In all the material below, change every "callout number" to "marker number" and write the lines out again with nothing else altered.

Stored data
====

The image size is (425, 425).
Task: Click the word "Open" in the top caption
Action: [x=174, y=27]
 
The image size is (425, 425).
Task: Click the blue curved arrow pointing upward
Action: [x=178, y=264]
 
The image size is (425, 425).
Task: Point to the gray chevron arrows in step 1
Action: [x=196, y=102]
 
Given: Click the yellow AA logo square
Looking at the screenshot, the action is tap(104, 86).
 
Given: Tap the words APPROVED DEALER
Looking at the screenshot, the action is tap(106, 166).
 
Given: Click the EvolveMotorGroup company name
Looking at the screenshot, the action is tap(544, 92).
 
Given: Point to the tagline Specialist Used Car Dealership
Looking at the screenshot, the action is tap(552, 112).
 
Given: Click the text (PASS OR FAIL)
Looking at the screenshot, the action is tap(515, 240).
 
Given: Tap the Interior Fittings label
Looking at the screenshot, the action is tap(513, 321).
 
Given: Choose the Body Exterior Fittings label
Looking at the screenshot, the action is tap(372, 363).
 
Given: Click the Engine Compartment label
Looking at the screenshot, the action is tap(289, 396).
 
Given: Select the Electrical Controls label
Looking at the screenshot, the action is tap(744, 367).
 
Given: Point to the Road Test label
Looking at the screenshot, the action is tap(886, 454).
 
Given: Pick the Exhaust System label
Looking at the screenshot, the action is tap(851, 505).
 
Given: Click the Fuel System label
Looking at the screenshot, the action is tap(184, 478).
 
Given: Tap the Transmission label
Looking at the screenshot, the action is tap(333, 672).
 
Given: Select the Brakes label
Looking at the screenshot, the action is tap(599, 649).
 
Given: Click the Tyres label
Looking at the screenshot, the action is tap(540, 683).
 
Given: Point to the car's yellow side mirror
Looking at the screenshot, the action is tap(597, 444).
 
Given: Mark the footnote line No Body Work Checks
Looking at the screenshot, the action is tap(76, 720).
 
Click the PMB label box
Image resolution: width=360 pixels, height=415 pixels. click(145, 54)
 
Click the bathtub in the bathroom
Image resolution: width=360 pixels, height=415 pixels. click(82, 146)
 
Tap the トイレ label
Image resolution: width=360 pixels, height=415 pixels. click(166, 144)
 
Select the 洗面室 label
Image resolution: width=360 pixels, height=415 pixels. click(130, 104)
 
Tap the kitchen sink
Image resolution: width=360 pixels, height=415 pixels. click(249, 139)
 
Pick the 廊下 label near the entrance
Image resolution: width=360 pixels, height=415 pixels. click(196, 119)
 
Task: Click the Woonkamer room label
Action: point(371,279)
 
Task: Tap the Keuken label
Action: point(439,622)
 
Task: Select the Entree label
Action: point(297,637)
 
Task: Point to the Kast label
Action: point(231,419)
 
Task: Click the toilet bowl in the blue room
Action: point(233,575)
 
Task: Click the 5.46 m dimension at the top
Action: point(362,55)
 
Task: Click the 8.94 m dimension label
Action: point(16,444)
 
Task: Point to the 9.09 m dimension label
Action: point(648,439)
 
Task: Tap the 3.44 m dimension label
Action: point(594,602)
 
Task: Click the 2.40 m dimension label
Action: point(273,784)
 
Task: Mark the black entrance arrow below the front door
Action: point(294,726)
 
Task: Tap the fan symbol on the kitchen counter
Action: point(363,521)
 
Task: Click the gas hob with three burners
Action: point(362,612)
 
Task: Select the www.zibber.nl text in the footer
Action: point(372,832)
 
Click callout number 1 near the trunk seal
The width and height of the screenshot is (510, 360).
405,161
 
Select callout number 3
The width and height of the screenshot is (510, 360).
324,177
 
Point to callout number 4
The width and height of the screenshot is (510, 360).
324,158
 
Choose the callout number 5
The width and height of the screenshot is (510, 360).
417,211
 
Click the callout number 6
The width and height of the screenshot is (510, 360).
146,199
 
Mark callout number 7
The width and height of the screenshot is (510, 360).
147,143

====

- Answer to this exercise
The image size is (425, 425).
Task: Click the word "Open" in the top caption
Action: [x=174, y=27]
 
The image size is (425, 425).
Task: Click the blue curved arrow pointing upward
Action: [x=178, y=264]
 
The image size is (425, 425).
Task: Point to the gray chevron arrows in step 1
Action: [x=196, y=102]
 
Given: Click the yellow AA logo square
Looking at the screenshot, the action is tap(104, 86).
 
Given: Tap the words APPROVED DEALER
Looking at the screenshot, the action is tap(106, 166).
 
Given: Click the EvolveMotorGroup company name
Looking at the screenshot, the action is tap(544, 92).
 
Given: Point to the tagline Specialist Used Car Dealership
Looking at the screenshot, the action is tap(552, 112).
 
Given: Click the text (PASS OR FAIL)
Looking at the screenshot, the action is tap(515, 240).
 
Given: Tap the Interior Fittings label
Looking at the screenshot, the action is tap(513, 321).
 
Given: Choose the Body Exterior Fittings label
Looking at the screenshot, the action is tap(372, 363).
 
Given: Click the Engine Compartment label
Looking at the screenshot, the action is tap(289, 396).
 
Given: Select the Electrical Controls label
Looking at the screenshot, the action is tap(744, 367).
 
Given: Point to the Road Test label
Looking at the screenshot, the action is tap(886, 454).
 
Given: Pick the Exhaust System label
Looking at the screenshot, the action is tap(851, 505).
 
Given: Click the Fuel System label
Looking at the screenshot, the action is tap(184, 478).
 
Given: Tap the Transmission label
Looking at the screenshot, the action is tap(333, 672).
 
Given: Select the Brakes label
Looking at the screenshot, the action is tap(599, 649).
 
Given: Click the Tyres label
Looking at the screenshot, the action is tap(540, 683).
 
Given: Point to the car's yellow side mirror
Looking at the screenshot, the action is tap(597, 444).
 
Given: Mark the footnote line No Body Work Checks
Looking at the screenshot, the action is tap(76, 720).
 
Click the PMB label box
Image resolution: width=360 pixels, height=415 pixels. click(145, 54)
 
Click the bathtub in the bathroom
Image resolution: width=360 pixels, height=415 pixels. click(82, 146)
 
Tap the トイレ label
Image resolution: width=360 pixels, height=415 pixels. click(166, 144)
 
Select the 洗面室 label
Image resolution: width=360 pixels, height=415 pixels. click(130, 104)
 
Tap the kitchen sink
Image resolution: width=360 pixels, height=415 pixels. click(249, 139)
 
Pick the 廊下 label near the entrance
Image resolution: width=360 pixels, height=415 pixels. click(196, 119)
 
Task: Click the Woonkamer room label
Action: point(371,279)
 
Task: Tap the Keuken label
Action: point(439,622)
 
Task: Select the Entree label
Action: point(297,637)
 
Task: Point to the Kast label
Action: point(231,419)
 
Task: Click the toilet bowl in the blue room
Action: point(233,575)
 
Task: Click the 5.46 m dimension at the top
Action: point(362,55)
 
Task: Click the 8.94 m dimension label
Action: point(16,444)
 
Task: Point to the 9.09 m dimension label
Action: point(648,439)
 
Task: Tap the 3.44 m dimension label
Action: point(594,602)
 
Task: Click the 2.40 m dimension label
Action: point(273,784)
 
Task: Mark the black entrance arrow below the front door
Action: point(294,726)
 
Task: Tap the fan symbol on the kitchen counter
Action: point(363,521)
 
Task: Click the gas hob with three burners
Action: point(362,612)
 
Task: Select the www.zibber.nl text in the footer
Action: point(372,832)
 
Click marker number 1 near the trunk seal
The width and height of the screenshot is (510, 360).
405,161
 
Select marker number 3
The width and height of the screenshot is (510, 360).
324,177
 
Point to marker number 4
The width and height of the screenshot is (510, 360).
324,158
 
Choose the marker number 5
The width and height of the screenshot is (510, 360).
417,211
 
Click the marker number 6
The width and height of the screenshot is (510, 360).
146,199
 
Mark marker number 7
The width and height of the screenshot is (510, 360).
147,143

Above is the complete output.